Старик Лехнер по-прежнему сидел на перилах. Было дьявольски холодно, он совсем не чувствовал ног — так и поясницу застудить недолго. В общем, у него пропала охота прыгать. Но стыдно было перед мальчишками слезть с перил, так и не покончив с собой. Они, конечно, правы, он жалкий человечишка, ему только и остается, что прыгнуть в воду. Он старался разжечь себя, представляя всю глубину своего унижения. Мальчишки возмущались — что это он заставляет их так долго ждать? Но желание покончить с собой прошло у него не менее внезапно, чем возникло. И, значит, разжигать себя бесполезно: если у человека нет настроения, можно ли требовать, чтобы он взял и кинулся с моста в воду?

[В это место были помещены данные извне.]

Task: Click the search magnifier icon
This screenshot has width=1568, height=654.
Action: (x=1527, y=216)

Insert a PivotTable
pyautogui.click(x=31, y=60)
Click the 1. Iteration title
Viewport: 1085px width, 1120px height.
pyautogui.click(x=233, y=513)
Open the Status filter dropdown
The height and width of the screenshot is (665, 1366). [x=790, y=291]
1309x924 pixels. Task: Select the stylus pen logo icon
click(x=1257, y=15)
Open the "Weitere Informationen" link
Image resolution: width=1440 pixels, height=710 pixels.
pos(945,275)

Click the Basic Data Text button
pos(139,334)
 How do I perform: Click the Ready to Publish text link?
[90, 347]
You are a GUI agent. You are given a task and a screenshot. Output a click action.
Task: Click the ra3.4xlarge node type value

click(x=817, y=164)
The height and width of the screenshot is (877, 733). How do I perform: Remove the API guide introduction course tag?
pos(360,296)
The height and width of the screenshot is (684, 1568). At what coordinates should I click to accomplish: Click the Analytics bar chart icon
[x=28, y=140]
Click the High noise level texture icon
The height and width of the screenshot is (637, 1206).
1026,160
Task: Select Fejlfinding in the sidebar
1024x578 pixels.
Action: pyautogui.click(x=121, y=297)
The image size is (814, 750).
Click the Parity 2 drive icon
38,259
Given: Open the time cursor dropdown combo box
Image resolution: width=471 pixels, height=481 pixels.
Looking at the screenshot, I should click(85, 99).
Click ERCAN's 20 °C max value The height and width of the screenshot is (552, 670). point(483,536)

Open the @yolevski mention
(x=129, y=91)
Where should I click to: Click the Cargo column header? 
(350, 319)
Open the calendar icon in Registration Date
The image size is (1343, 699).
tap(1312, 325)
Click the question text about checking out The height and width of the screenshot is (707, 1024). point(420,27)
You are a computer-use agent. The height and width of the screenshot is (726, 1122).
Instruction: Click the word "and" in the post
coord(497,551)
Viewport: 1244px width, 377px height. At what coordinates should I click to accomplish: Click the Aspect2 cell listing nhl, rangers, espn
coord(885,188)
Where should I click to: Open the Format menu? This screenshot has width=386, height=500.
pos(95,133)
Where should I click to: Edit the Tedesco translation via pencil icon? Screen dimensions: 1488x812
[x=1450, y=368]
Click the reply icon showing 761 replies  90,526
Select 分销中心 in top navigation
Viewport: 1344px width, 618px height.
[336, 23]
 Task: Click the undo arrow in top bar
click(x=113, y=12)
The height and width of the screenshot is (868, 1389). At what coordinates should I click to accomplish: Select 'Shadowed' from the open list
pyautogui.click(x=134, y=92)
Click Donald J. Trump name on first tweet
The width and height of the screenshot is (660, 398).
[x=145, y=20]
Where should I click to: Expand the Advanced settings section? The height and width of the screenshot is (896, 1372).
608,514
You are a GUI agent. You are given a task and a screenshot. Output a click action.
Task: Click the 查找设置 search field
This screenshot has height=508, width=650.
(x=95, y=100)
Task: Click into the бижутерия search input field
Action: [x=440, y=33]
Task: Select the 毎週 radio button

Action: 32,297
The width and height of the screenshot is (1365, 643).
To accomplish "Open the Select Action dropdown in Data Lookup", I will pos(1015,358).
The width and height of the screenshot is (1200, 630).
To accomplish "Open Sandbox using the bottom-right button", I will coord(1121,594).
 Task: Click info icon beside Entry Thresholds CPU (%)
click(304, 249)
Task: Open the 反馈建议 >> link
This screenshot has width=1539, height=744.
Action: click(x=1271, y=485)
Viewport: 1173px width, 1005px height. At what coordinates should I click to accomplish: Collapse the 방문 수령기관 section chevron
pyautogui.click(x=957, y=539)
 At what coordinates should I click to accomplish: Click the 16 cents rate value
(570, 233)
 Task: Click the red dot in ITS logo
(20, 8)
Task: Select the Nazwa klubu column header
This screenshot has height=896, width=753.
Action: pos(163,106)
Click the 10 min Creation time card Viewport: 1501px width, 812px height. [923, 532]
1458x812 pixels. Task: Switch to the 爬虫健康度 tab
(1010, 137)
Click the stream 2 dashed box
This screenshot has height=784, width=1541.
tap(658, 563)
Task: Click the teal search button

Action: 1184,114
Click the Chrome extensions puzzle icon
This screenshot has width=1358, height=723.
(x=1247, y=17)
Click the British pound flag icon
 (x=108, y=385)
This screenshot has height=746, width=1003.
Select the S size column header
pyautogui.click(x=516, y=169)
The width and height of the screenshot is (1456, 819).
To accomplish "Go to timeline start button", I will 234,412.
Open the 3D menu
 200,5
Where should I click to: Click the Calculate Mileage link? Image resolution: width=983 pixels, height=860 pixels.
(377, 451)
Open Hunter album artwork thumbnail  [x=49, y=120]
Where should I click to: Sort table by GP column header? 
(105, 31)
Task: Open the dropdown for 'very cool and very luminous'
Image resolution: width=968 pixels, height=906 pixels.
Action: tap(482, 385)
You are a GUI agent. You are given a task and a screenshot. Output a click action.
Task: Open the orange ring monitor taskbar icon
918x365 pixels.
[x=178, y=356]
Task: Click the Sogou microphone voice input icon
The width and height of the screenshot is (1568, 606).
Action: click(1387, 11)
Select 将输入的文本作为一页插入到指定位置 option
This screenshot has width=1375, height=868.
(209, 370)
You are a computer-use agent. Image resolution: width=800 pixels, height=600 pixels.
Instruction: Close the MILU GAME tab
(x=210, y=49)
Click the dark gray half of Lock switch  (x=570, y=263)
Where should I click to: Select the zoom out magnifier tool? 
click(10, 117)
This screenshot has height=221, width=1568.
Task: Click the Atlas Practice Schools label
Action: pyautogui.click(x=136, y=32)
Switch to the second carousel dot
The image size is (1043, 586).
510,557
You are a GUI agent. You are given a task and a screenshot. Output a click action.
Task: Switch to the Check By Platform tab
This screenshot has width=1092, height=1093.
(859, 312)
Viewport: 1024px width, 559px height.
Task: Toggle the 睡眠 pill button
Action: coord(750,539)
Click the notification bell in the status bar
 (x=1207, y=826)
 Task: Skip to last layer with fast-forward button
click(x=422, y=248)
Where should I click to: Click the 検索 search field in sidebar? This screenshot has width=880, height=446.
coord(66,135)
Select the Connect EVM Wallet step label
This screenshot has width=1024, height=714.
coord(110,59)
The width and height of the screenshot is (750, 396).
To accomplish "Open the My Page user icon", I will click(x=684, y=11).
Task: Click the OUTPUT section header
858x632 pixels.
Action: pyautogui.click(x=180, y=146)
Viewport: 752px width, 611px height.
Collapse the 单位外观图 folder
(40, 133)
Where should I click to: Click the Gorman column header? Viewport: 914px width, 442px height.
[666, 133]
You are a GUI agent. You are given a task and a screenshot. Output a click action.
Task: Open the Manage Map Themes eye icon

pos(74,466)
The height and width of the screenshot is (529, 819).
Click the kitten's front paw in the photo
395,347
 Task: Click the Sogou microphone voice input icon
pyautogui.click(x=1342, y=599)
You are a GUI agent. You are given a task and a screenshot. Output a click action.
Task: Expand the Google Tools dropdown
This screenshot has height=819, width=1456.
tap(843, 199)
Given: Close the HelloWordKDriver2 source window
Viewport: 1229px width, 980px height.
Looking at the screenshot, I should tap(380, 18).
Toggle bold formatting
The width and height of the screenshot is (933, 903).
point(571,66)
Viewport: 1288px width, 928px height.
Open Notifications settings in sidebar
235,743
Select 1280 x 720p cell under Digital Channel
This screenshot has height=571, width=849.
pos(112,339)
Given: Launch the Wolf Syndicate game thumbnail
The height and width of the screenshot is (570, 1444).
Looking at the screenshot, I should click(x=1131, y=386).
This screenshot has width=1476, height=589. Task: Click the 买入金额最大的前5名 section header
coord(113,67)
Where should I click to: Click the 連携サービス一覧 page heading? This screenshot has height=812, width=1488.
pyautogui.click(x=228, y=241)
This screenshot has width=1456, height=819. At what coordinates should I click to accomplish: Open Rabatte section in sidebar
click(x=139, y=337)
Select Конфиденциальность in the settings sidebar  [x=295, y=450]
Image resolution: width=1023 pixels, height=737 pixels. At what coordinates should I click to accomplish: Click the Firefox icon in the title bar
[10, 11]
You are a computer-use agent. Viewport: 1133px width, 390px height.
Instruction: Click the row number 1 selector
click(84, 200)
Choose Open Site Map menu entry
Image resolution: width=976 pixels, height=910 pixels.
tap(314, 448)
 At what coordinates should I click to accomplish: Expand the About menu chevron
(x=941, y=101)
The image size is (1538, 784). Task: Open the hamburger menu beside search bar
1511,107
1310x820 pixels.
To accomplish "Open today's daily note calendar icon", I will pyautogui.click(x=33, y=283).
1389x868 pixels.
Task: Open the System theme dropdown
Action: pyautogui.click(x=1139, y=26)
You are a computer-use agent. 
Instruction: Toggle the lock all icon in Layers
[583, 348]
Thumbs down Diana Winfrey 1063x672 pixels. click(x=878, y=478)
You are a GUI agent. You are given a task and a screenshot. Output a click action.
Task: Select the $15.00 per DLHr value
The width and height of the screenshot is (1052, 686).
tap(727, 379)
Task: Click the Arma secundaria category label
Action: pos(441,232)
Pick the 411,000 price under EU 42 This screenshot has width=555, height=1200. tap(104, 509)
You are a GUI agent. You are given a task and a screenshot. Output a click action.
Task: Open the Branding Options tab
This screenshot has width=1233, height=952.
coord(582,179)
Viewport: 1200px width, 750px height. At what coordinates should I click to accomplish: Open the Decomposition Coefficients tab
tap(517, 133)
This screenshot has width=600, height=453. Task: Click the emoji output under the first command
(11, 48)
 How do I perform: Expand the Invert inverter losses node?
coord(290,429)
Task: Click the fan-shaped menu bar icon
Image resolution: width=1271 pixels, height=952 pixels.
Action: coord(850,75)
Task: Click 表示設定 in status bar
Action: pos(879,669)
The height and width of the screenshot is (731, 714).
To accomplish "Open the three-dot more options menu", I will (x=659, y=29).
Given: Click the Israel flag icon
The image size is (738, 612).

Он мрачно поглядел на ребят водянисто-голубыми глазами, неловко слез с перил и закричал:
— Пащенки, поганцы, гнусняки! — и заковылял прочь.
— Трус, старая перечница, дрянь вонючая! — не остались в долгу мальчишки.
Он снова доплелся до скамейки, усталый до такой степени, что ему казалось, будто каждую свою косточку он несет отдельно. Сзади все еще вопили мальчишки:
— Старый козел, вонючка, трус, черт затрюханный, дохлятина!
Ему хотелось отсидеться на скамейке, невзирая на паршивцев-мальчишек. Но он вконец простудится, если сейчас же не уйдет отсюда.
Он опять поплелся в город. Прокламации Кутцнера везде были сорваны, остались только правительственные. Он прочитал одну из них, но ничего не понял. Вокруг него бранились: «Негодяй Флаухер, предатель, сволочь!» «Да, да», — поддакивал Каэтан Лехнер. Стоило кому-нибудь посмотреть на него, и он видел в этом взгляде презрение, словно весь пропах своим позором.
Наконец, совсем ослабев, Каэтан Лехнер зашел в первый попавшийся кабачок. Заказал суп с ливерными клецками. Сперва ел машинально, хотя и жадно, потом вошел во вкус, заказал порцию легкого под кислым соусом и вдобавок еще порцию жареной телятины. Выпил кружку пива, потом вторую, потом чашку кофе. Долго сидел в прокуренном кабачке, наслаждаясь теплом, обильно потея. Тяжкий это был день. Все полетело в тартарары — и «комодик», и яично-желтый дом, и честь. Недостойный он человек, не так должен был вести себя домовладелец и вице-председатель «Клуба любителей игры в кегли».
До чего же приятно тут сидеть! Когда пули отскакивали от стен, было черт знает как жутко. А теперь у него в животе телячье жаркое и легкое под кислым соусом, и от винтовки он избавился, и от повязки тоже, а сейчас пойдет в городскую баню и помоется.